Glendora was developed by White Americans as a small sawmill site. Logs were floated down the river from around the vicinity of Webb to be processed here.

The first settlement developed two miles south of Glendora at Black Bayou. When the railroad was built through the territory in 1883, a station was located there and called Glendora. The town immediately grew. A post office was established in 1900 and a voting precinct was established.

Cane Lake Lumber Company built a large sawmill here which operated until 1909. It was moved to another site.
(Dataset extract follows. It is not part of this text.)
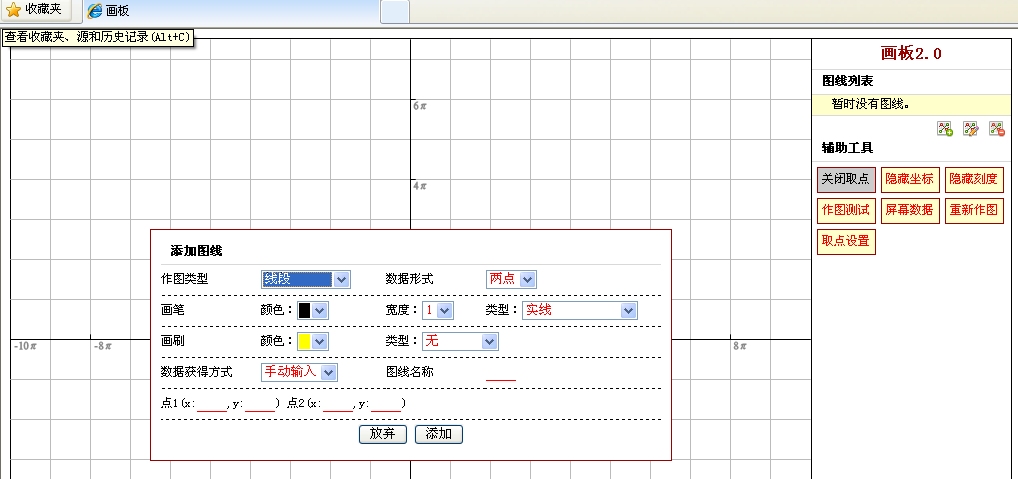Viewport: 1018px width, 479px height.
Task: Click the delete graph line icon
Action: (x=996, y=128)
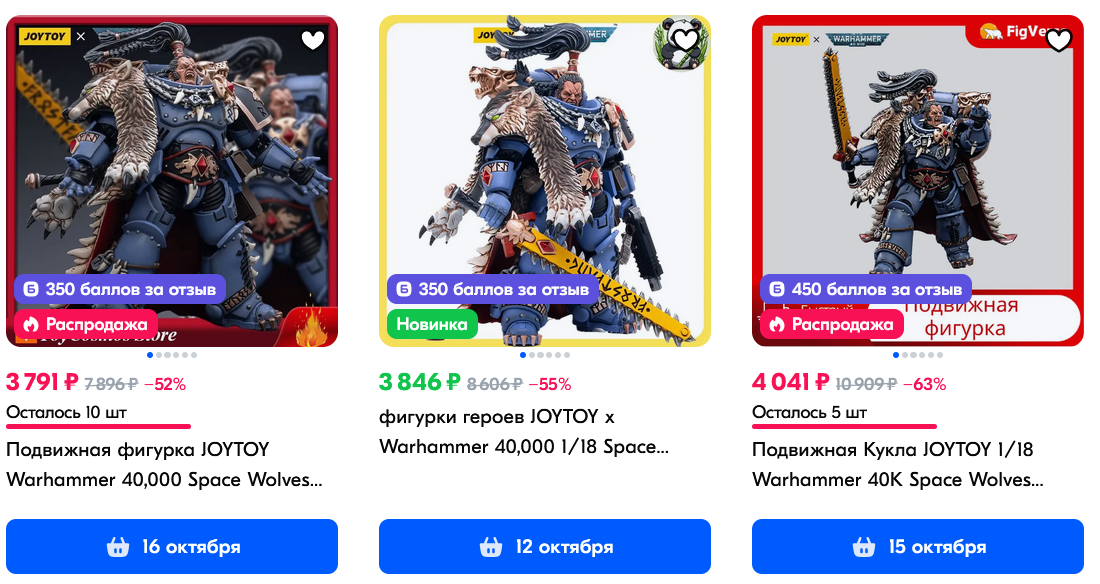Click the basket icon on 16 октября button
In December 1955, Elmer Kimbrell, a white man, shot and killed Clinton Melton, an African-American resident, in front of three witnesses after an argument about how much gas Melton had pumped into Kimbrell's car. Kimbrell was acquitted by an all-white jury after a short trial. Shortly before this murder, he was involved in the Emmett Till murder in Money, Mississippi. At this time, most blacks in Mississippi were still disenfranchised due to state barriers; they were not part of the jury pool because they were not registered voters and they were excluded from the political system.

Geography
According to the United States Census Bureau, the village has a total area of , all land.

Demographics

At the 2000 census, there were 285 people, 69 households and 60 families residing in the village. The population density was 2,011.5 per square mile (786.0/km). There were 73 housing units at an average density of 515.2 per square mile (201.3/km). The racial makeup was 4.56% White, 92.28% African American, 0.70% Native American, and 2.46% from two or more races. Hispanic or Latino of any race were 3.16% of the population.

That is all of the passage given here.